Update: line count goes by the Text Editor principle:

Empty TextMate Document

An empty document still has a line count of one. So:

>> count-lines ""
== 1
>> count-lines "^/"
== 2

Eames answered 8/2, 2013 at 5:2 Comment(3)

Also, any assistance testing the veracity of speed/efficiency claims would be welcome. – Eames 8/2, 2013 at 5:8

Rebol programmers would think that an empty string has 1 line. What's with this fear of zero? :-P – Slater 8/2, 2013 at 22:37

Another thing in any performance consideration is the nature of the input. I would study any technique you try with varied input...some examples: empty string, "long string of all newlines", "long string of zero newlines"... – Slater 10/2, 2013 at 0:2

count-lines: func [
    str
    /local sort-str ][
sort-str: sort join str "^/"
1 + subtract index? find/last sort-str "^/" index? find sort-str "^/"
]

Century answered 13/2, 2013 at 12:12 Comment(3)

Interesting approach—any thoughts (anyone) how this performs? – Eames 16/2, 2013 at 18:29

Interesting, Darius! BTW, we have an SO chat room for Rebol if you'd like to join us... – Slater 16/2, 2013 at 19:4

Any modifying approaches are likely going to be slow for long strings because of the overhead of shifting the series over during the modifications. But the profiler will tell us which approach will be better. – Schwab 19/2, 2013 at 23:26

Enhanced PARSE version, as suggested by BrianH:

i: 1 ; add one as TextMate
parse text [any [thru newline (++ i)]]
print i

Temper answered 19/2, 2013 at 22:44 Comment(11)

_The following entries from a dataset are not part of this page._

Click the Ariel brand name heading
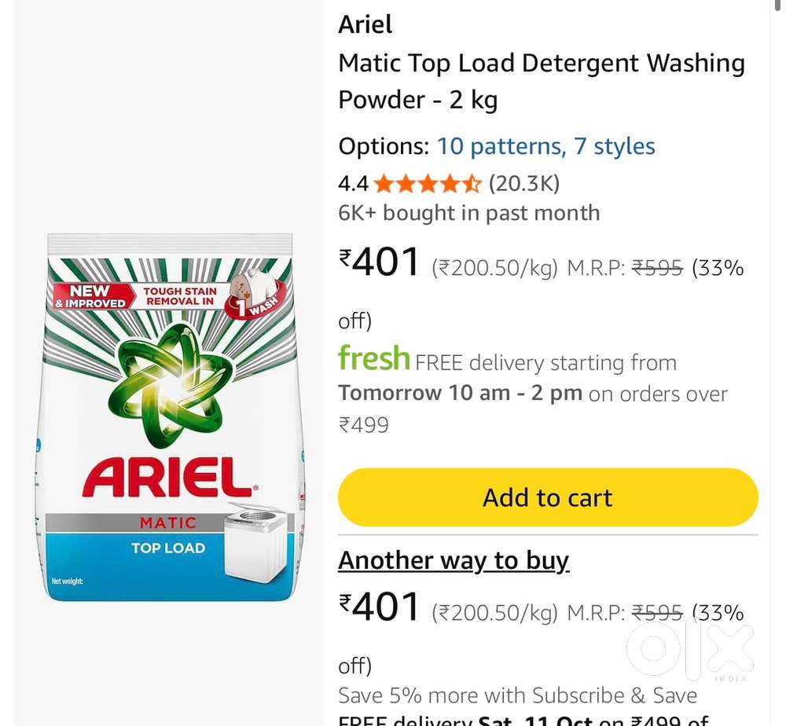Viewport: 786px width, 726px height. pyautogui.click(x=365, y=25)
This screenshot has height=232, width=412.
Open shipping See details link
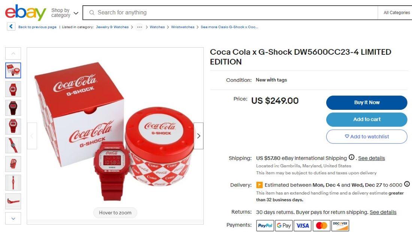371,158
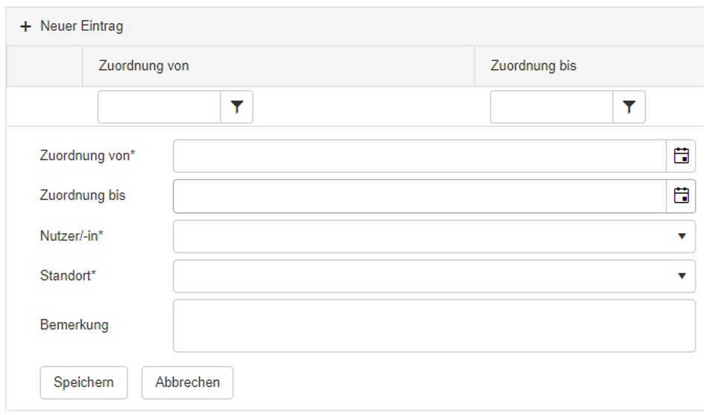Open filter options for Zuordnung bis column
The image size is (706, 415).
point(629,107)
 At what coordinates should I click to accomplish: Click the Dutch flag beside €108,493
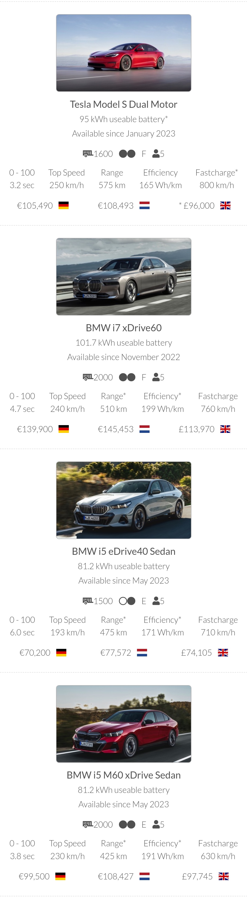tap(144, 205)
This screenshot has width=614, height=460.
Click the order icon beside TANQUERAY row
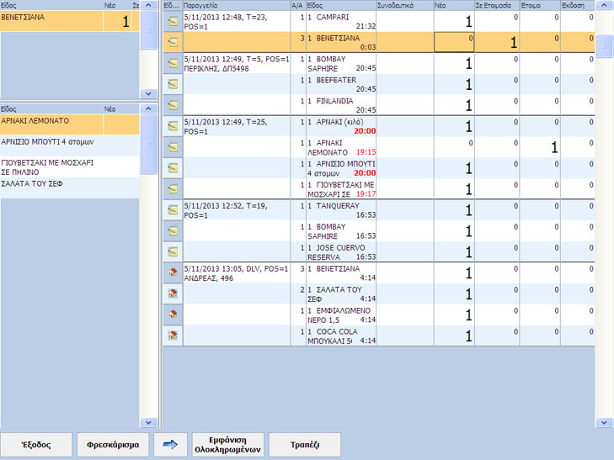coord(172,209)
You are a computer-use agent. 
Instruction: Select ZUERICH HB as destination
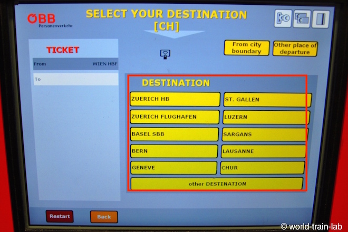(175, 99)
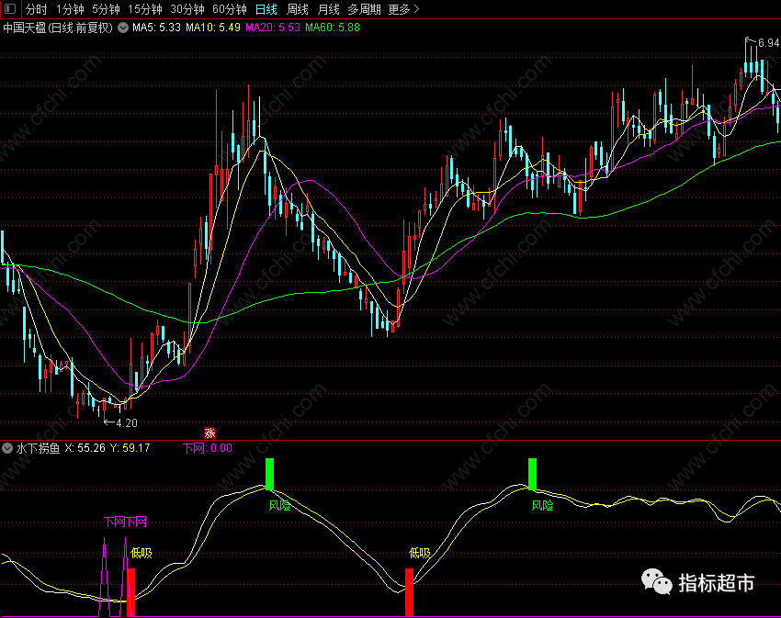Click the second red 低吸 signal bar
The width and height of the screenshot is (781, 618).
(409, 592)
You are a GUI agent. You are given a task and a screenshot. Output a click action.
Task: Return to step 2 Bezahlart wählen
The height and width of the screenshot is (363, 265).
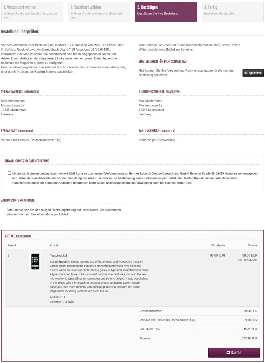[x=99, y=12]
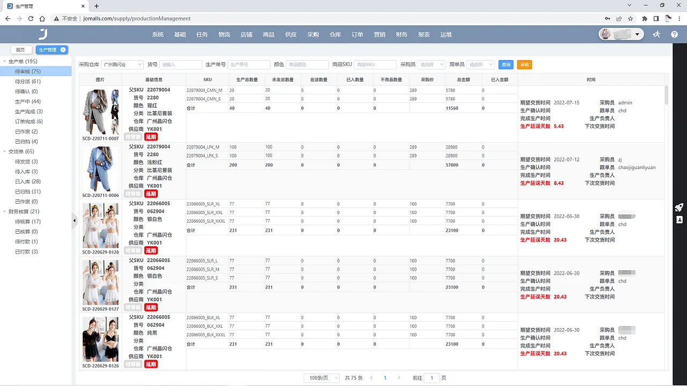Click the J platform logo icon

42,34
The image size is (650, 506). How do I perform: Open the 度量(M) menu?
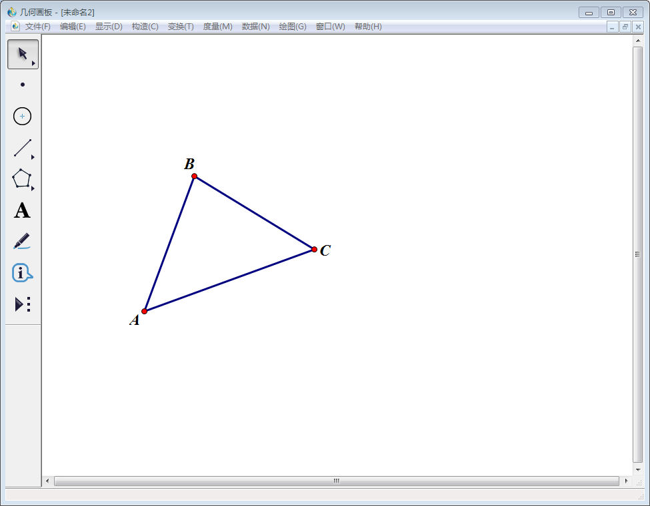click(x=217, y=27)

Should that be ++ i? (didn't notice there was a ++ :) – Eames 19/2, 2013 at 23:12

Could also start i: 0 and say [newline | end] (++ i). – Eames 19/2, 2013 at 23:14

Is there a benefit/penalty using skip instead of thru? With skip, the parse rule is repeated as many times as the length of the string. – Eames 19/2, 2013 at 23:15

The parse approach is likely to be fastest, so I upvoted it. Still, it could use a little work. You might consider using to or thru, for instance. – Schwab 19/2, 2013 at 23:20

Chris, initializing to 0 and then doing that block will not only be slower, but would result in an endless loop in R2: any [end] will never stop at the end of the string in R2. But it would be slower because parse has to recurse into the nested block, and then backtrack through the alternate (the part after the |). So, it's better to initialize to 1 instead. It's faster to use thru than skip, and makes the rule simpler too (exercise for rebolek, but as a hint: you don't need end, or to backtrack). – Schwab 19/2, 2013 at 23:38

Of course, d'oh! My inclination is to have the count fully contained within the rule, but inclinations aren't always rational. – Eames 19/2, 2013 at 23:43

If you want the count contained, move the initialization into the rule, like this: (i: 1) – Schwab 19/2, 2013 at 23:44

Well, I used skip instead of thru because I wrote this reply just to gain enough points to join chat... But I like parse and parse answer was missing, so I wrote something :) – Temper 20/2, 2013 at 14:38

If I may one-lineify it: count-lines: func [text [string!] /i][parse text [(i: 1) any [thru newline (++ i)]] i] – Eames 20/2, 2013 at 18:54

@Eames You mean /local i I take it. :-) – Slater 21/2, 2013 at 14:25

@HostileFork /i also creates a local. /local is a convention that has no formal meaning. Though I would use /local in a formal setting. – Eames 27/9, 2013 at 16:49

Here's the best simple non-parse version I can think of:

count-lines: function [text [string!]] [
    i: 1
    find-all text newline [++ i]
    i
]

It uses function and ++ from more recent versions of Rebol, and find-all from either R3 or R2/Forward. You could look at the source of find-all and inline what you find and optimize, but situations like this are exactly what we wrote find-all for, so why not use it?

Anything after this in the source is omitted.